_Texto proporcionado_.
※
Siempre he pensado que escribir equivale a detener el tiempo, sentarse y reflexionar. Teclear con ligereza unos caracteres que formarán palabras, frases, párrafos y textos, como este que hoy tienen delante de sus ojos. Detenerse para pensar sobre un presente que cambia con demasiada velocidad.
Las noticias (últimamente todas negativas) parpadean en las pantallas de nuestros celulares mezclando gráficos sobre la evolución del coronavirus alrededor del mundo e imágenes poderosas de ciudadanos estadounidenses reclamando el poder de las calles para rendir homenaje a todas las víctimas de la injusticia racial y del desmesurado uso de la fuerza policial ejercidos impunemente durante demasiados años en la comunidad afroamericana.
En las últimas semanas hemos visto cómo George, Ahmaud y Breonna se han convertido en algo más que unos nombres. Hoy, son símbolos de injusticia y todos ellos son vidas que se han visto injustamente truncadas por unos cuerpos de seguridad que necesitan ser repensados en todos los niveles. Son símbolos de una de las grandes tareas pendientes de realizar en mi segundo país (Estados Unidos): acabar con la inequidad entre grupos raciales y con el racismo que aún sigue latente en algunos hogares, lugares de trabajo e instituciones públicas de un país que se considera “the land of the free” (la tierra de la libertad).
※
_Material suministrado_.
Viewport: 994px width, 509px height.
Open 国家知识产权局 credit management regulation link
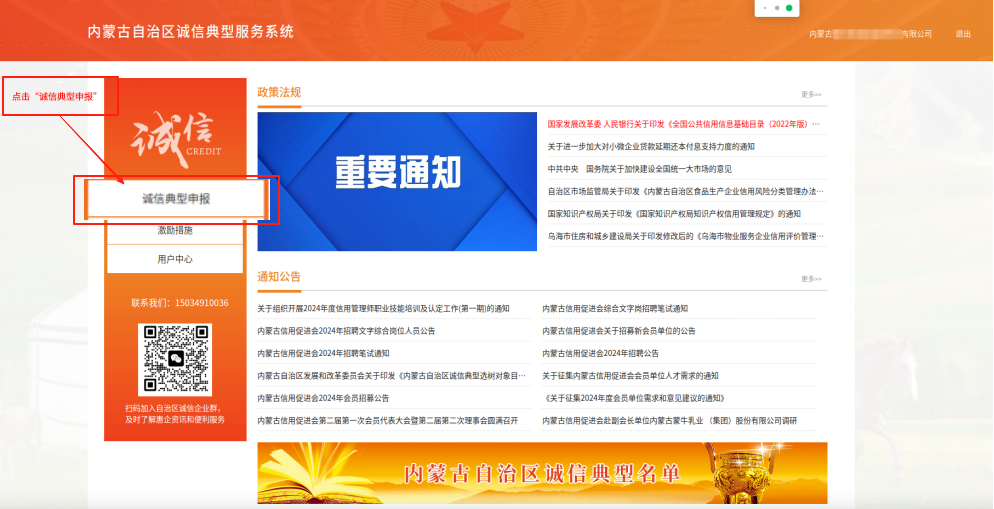[674, 214]
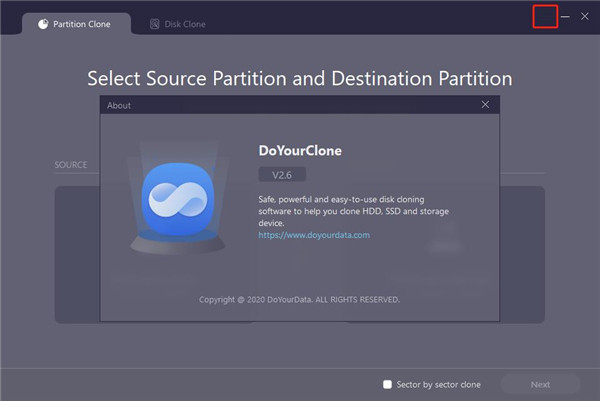Open the https://www.doyourdata.com link
This screenshot has height=401, width=600.
pyautogui.click(x=314, y=235)
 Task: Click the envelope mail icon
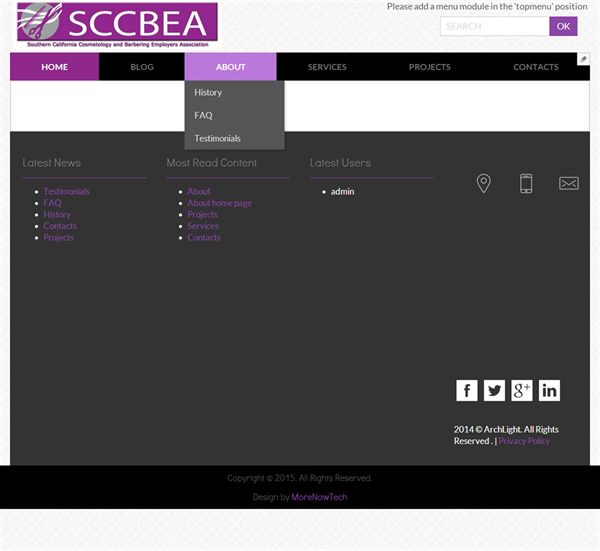pos(568,183)
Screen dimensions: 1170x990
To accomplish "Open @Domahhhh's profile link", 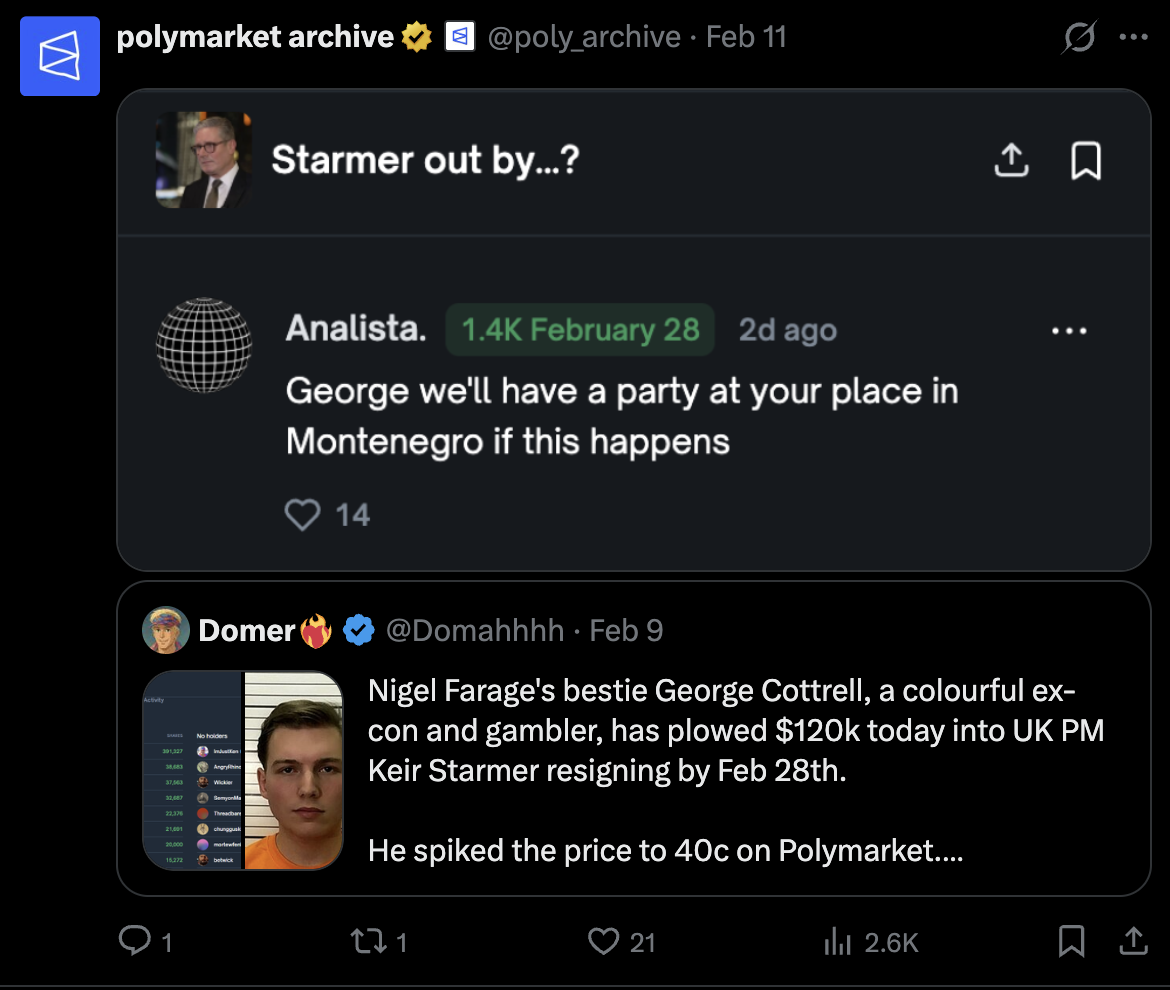I will coord(477,630).
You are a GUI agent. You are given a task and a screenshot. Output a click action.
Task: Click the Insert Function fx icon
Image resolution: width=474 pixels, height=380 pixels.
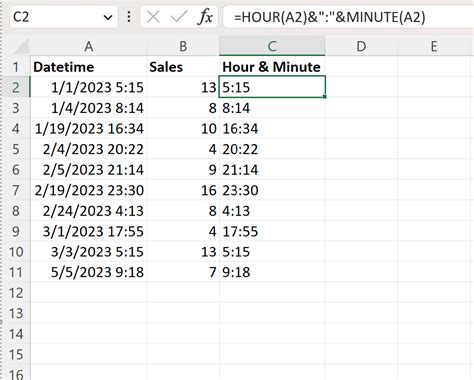pos(205,17)
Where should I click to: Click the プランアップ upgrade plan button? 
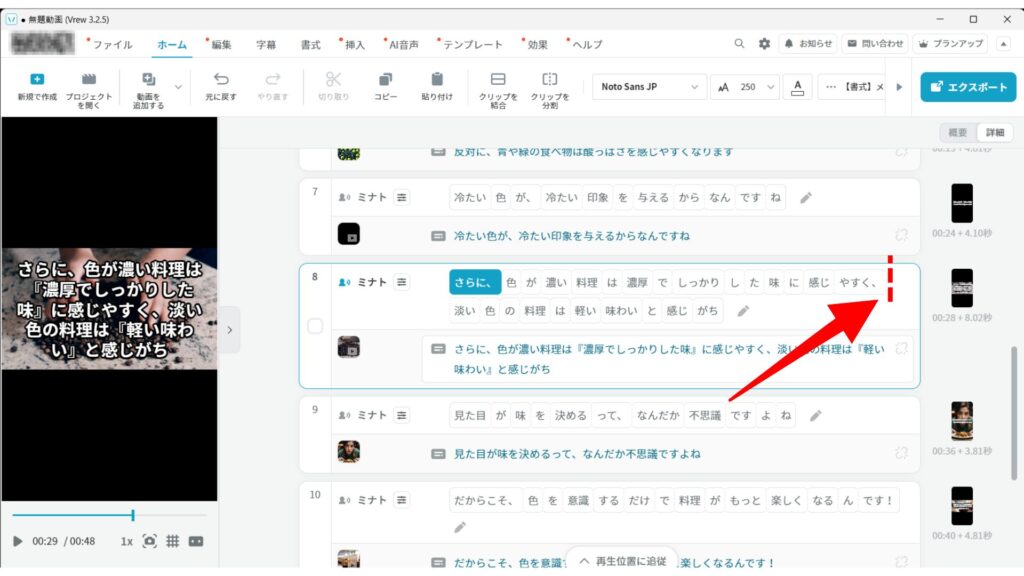[x=950, y=44]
※
_Qué debes hacer_. Reproduce sin cambios el fragmento del texto sobre la injusticia racial que comienza con las palabras que contienen "Siempre he pensado" y termina con "con demasiada velocidad.". Los ítems no intervienen para nada en este ejercicio.

_Resultado del ejercicio_.
Siempre he pensado que escribir equivale a detener el tiempo, sentarse y reflexionar. Teclear con ligereza unos caracteres que formarán palabras, frases, párrafos y textos, como este que hoy tienen delante de sus ojos. Detenerse para pensar sobre un presente que cambia con demasiada velocidad.